PASSAGE FOR REVIEW:
The Zapatista movement further contested the socio-cultural manifestation of state power embedded in everyday life with a counter-discursive that reinterpreted national symbols in favour of its project of building a movement based on a shared understanding of the obstacles it confronted. To borrow Gramsci’s terminology, the EZLN changed its strategy from a “war of movements” challenging state power by force of arms to a “war of positions” contesting the moral and intellectual leadership of Mexico’s ruling class. The uprising contributed to an expansion of democracy in the political domain and beyond it into the cultural.
Democratising Administration
In 1994 the EZLN set up the Clandestine Revolutionary Indigenous Committees (CCRI) to enable dialogue and negotiation and to house a de facto rebel government; and in 1995 it initiated “autonomous projects” in the areas where it had strongest control, and proceeded to expand. The EZLN started with projects to afford communities with a local democratic government, based on general assemblies and consensus voting, something that indigenous people were denied under the local state government (Nash, 2001).
Several indigenous communities have had de facto autonomy based on their own customs well before the EZLN demanded the Mexican government to allow them autonomy under the law (Collier and Quaratiello, 2005). In 1998 the Zapatista support bases decided to construct the Autonomous Municipalities (MAREZ) to implement the de facto autonomy in the San Andrés Accord 0f February 2006 that the federal government refused to implement. The functions of the MAREZ are to provide justice, community health, education, housing, land, work, food, commerce, transport, information and culture. The MAREZ, besides, emphasises gender equality and encourages women to participate at all levels of civil government (Marcos, 2003). Within MAREZ, the communities name their authorities, local health promoters, community teachers, and elaborate their own laws based on social, political, economic, and gender equality among the inhabitants of diverse ethnic communities; and an assembly of all members of an indigenous community decides whether it should belong to a MAREZ, and each community elects and withdraws its representatives for the MAREZ (Flood, 1999).
The civil government has no power over decisions like going to war and signing peace accords without formally consulting the communities. Consultations take place in every community, and are by a form referendum preceded by intense discussion. Voting is direct, free, and democratic; and the date and place of the assembly, the main points discussed and views expressed, the number of people over 12 years of age who attended, and the vote are recorded in the official minutes. For example, the decisions to accept the San Andrés Accord and later to break off talks with the government were based on such consultations (Flood, 1999).

MATERIAL SHOWN:
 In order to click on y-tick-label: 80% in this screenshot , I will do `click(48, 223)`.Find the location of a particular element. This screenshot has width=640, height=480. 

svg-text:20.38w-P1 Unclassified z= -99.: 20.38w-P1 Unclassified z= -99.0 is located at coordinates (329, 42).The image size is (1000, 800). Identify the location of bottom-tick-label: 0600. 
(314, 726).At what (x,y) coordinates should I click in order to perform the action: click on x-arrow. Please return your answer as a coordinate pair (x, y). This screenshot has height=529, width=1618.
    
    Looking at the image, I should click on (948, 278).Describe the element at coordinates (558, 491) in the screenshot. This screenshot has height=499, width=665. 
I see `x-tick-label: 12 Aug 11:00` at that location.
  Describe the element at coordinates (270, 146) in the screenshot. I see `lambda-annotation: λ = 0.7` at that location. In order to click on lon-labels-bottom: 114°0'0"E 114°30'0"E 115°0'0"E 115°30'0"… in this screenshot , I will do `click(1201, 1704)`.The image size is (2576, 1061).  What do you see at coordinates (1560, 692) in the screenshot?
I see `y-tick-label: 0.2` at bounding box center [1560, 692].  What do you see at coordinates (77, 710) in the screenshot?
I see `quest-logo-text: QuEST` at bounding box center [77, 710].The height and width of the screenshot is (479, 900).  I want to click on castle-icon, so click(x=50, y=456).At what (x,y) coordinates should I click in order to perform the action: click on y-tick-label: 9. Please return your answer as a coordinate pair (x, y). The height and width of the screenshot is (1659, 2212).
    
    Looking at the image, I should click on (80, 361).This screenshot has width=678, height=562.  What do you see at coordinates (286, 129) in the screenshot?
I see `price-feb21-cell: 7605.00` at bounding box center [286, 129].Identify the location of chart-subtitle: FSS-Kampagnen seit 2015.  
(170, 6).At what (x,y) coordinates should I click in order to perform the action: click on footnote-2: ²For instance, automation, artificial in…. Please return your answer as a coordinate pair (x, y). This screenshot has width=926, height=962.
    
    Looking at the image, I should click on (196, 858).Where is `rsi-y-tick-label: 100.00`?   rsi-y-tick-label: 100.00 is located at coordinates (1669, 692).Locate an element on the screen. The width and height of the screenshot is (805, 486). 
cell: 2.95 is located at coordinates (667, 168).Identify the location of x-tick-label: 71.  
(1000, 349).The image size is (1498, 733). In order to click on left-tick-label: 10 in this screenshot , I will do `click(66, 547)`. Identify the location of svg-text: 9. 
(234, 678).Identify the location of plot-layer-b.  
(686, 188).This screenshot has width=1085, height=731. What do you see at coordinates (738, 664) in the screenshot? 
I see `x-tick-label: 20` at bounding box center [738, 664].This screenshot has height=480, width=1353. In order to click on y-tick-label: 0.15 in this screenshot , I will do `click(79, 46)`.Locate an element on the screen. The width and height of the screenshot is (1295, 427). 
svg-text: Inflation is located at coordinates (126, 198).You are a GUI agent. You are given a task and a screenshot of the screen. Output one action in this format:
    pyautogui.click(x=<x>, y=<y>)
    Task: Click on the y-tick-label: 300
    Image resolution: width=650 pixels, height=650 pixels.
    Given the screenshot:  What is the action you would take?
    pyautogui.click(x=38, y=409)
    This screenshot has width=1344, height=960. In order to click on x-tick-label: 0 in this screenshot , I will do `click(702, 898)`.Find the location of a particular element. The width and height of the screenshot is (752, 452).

REQUIREMENT 1: Write out the portion of the passage on the Zapatista movement between "The civil government" and "consultations (Flood, 1999).", inclusive.
REQUIREMENT 2: Continue the passage on Zapatista self-government from the point where it stops.

TASK RESPONSE 1:
The civil government has no power over decisions like going to war and signing peace accords without formally consulting the communities. Consultations take place in every community, and are by a form referendum preceded by intense discussion. Voting is direct, free, and democratic; and the date and place of the assembly, the main points discussed and views expressed, the number of people over 12 years of age who attended, and the vote are recorded in the official minutes. For example, the decisions to accept the San Andrés Accord and later to break off talks with the government were based on such consultations (Flood, 1999).

TASK RESPONSE 2:
Each MAREZ is unique: some have a single ethnic identity while others have plural identities including ones speaking different Mayan languages. The MAREZ are dynamic and constantly changing so that the Zapatistas constantly adapt their rhetoric and policies to accommodate and to satisfy an increasing number of members. What is common to them, however, is the principle of ‘governing by obeying’. Governing by obeying too pre-dates the Zapatistas in Chiapas and has been a system in which the community monitored the authorities carefully and recalled and replaced them when necessary (Bartra and Otero, 2005).
The Zapatista concept of participatory democracy is a hybrid of representative and direct democracy, and seeks to allow citizens considerable control over political decisions while retaining the efficiency of a presidential or parliamentary system (Ribeiro, 1998), and the EZLN established in August 2003 a non-hierarchical participatory democratic structure comprising the Juntas de Buen Gobierno (JBG) to address the needs and concerns of the people.
Thus the JBG while coordinating the MAREZ does not take over their functions and, while mediating between communities, regions, the state, and international actors like NGOs, has left ultimate political power with the communities (Mentinis, 2005). The JBG also mediated in affairs within and between municipalities and between MAREZ and government municipalities. Thus they serve to counteract imbalance in the developments in the MAREZ and the communities. Elections to the JBGs are from the bottom up, with governance guided by the philosophy of ‘governing by obeying’, so that by implication government officials accept that they are there by courtesy of their constituencies (Collier and Quaratiello, 2005).
With the establishment of the JBG, all domestic and foreign policy matters were directed through it, by-passing the EZLN. The EZLN worked with those in responsible positions in the organisation in each community, in groups of communities, and areas covering several groups to ensure that those who did not discharge their duties were, “in a natural fashion, replaced by another” in keeping with the principle of ‘governing by obeying’. The role of the CCRI has been to guide the EZLN in each region and to maintain the necessary checks and balances by monitoring the operations of the JBG to ensure clean government in conformity with the principle of ‘governing by obeying’ (Mentinis, 2005). The EZLN has kept out of the affairs of autonomous authorities, and no military command or member of the CCRI is allowed a position of authority in a community or a Municipality. Anyone seeking to participate in autonomous government is required to resign from office in the EZLN (Marcos, 2003).
Despite the three tiers of civil government, namely community, municipal and JBG, the Zapatista model is ‘non-hierarchical’, and the organizations have no executive power over one another. Their functions complement each other in the protection of human rights, monitoring and implementation of community projects and work, keeping law and order in Zapatista territory, and conducting foreign policy with international civil society organisations (Collier and Quaratiello, 2005). This conduct of democratic local government stands in sharp contrast to the conduct of the Mexican government, with a history of authoritarian rule, neglect, and oppression of the indigenous people (Mentinis, 2005).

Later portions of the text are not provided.